Swiss Franc advances as USD loses latest gains despite increased risk aversion

  • USD/CHF depreciates as the US Dollar loses daily gains, despite heightened risk aversion and rising Fed hike expectations.
  • Market sentiment remains cautious following drone attacks on both the UAE and Saudi Arabia.
  • Swiss economy grew 0.5% quarter-on-quarter in the three months to March, up from 0.2% the previous period.

USD/CHF halts its five-day winning streak, trading around 0.7860 during the early European hours on Monday.
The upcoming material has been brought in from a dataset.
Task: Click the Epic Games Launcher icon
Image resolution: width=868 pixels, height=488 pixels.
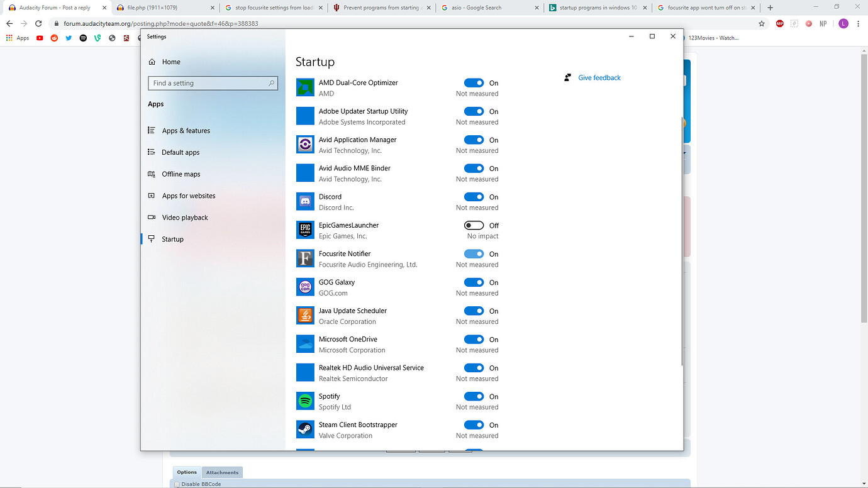Action: click(305, 230)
The currency pair depreciated as the US Dollar (USD) surrendered its daily gains, despite a backdrop of heightened risk aversion and rising US interest rate hike expectations.

Market sentiment remains deeply cautious following recent drone attacks on both the United Arab Emirates (UAE) and Saudi Arabia, alongside escalating geopolitical tensions between the United States and Iran. UAE officials are currently investigating a drone strike on the Barakah nuclear power plant and have asserted their full right to respond to what they termed a terrorist attack. Concurrently, Saudi Arabia intercepted three drones entering its airspace from Iraq and warned via Reuters that it would take all necessary operational measures to defend its sovereignty and security.

Additionally, US President Donald Trump plans to meet with top national security advisers to discuss military options regarding Iran, further deepening the risk of a wider regional conflict. While Trump has warned Tehran that time is running out to reach a new agreement, Iranian media reports indicate that the two sides remain deeply divided, claiming the US has offered no tangible concessions during their negotiations.

Amid this instability, market bets regarding the Federal Reserve's (Fed) monetary policy path continue to shift toward potential rate hikes. According to the CME FedWatch tool, markets are now pricing in a 44.6% probability that the US central bank could raise interest rates by at least 25 basis points (bps) at its December meeting.

Meanwhile, flash estimates showed that Switzerland’s economy expanded by 0.5% quarter-on-quarter (QoQ) in the three months to March, accelerating from the 0.2% growth recorded in the previous period. This marked the strongest quarterly performance for the country in a year, suggesting that the Swiss economy continues to recover despite a surge in energy prices and a stronger Swiss Franc (CHF) following the outbreak of the Iran war.

Swiss Franc FAQs

The Swiss Franc (CHF) is Switzerland’s official currency. It is among the top ten most traded currencies globally, reaching volumes that well exceed the size of the Swiss economy. Its value is determined by the broad market sentiment, the country’s economic health or action taken by the Swiss National Bank (SNB), among other factors. Between 2011 and 2015, the Swiss Franc was pegged to the Euro (EUR). The peg was abruptly removed, resulting in a more than 20% increase in the Franc’s value, causing a turmoil in markets. Even though the peg isn’t in force anymore, CHF fortunes tend to be highly correlated with the Euro ones due to the high dependency of the Swiss economy on the neighboring Eurozone.

The Swiss Franc (CHF) is considered a safe-haven asset, or a currency that investors tend to buy in times of market stress. This is due to the perceived status of Switzerland in the world: a stable economy, a strong export sector, big central bank reserves or a longstanding political stance towards neutrality in global conflicts make the country’s currency a good choice for investors fleeing from risks. Turbulent times are likely to strengthen CHF value against other currencies that are seen as more risky to invest in.

The Swiss National Bank (SNB) meets four times a year – once every quarter, less than other major central banks – to decide on monetary policy. The bank aims for an annual inflation rate of less than 2%. When inflation is above target or forecasted to be above target in the foreseeable future, the bank will attempt to tame price growth by raising its policy rate. Higher interest rates are generally positive for the Swiss Franc (CHF) as they lead to higher yields, making the country a more attractive place for investors. On the contrary, lower interest rates tend to weaken CHF.

Macroeconomic data releases in Switzerland are key to assessing the state of the economy and can impact the Swiss Franc’s (CHF) valuation. The Swiss economy is broadly stable, but any sudden change in economic growth, inflation, current account or the central bank’s currency reserves have the potential to trigger moves in CHF. Generally, high economic growth, low unemployment and high confidence are good for CHF. Conversely, if economic data points to weakening momentum, CHF is likely to depreciate.

As a small and open economy, Switzerland is heavily dependent on the health of the neighboring Eurozone economies. The broader European Union is Switzerland’s main economic partner and a key political ally, so macroeconomic and monetary policy stability in the Eurozone is essential for Switzerland and, thus, for the Swiss Franc (CHF). With such dependency, some models suggest that the correlation between the fortunes of the Euro (EUR) and the CHF is more than 90%, or close to perfect.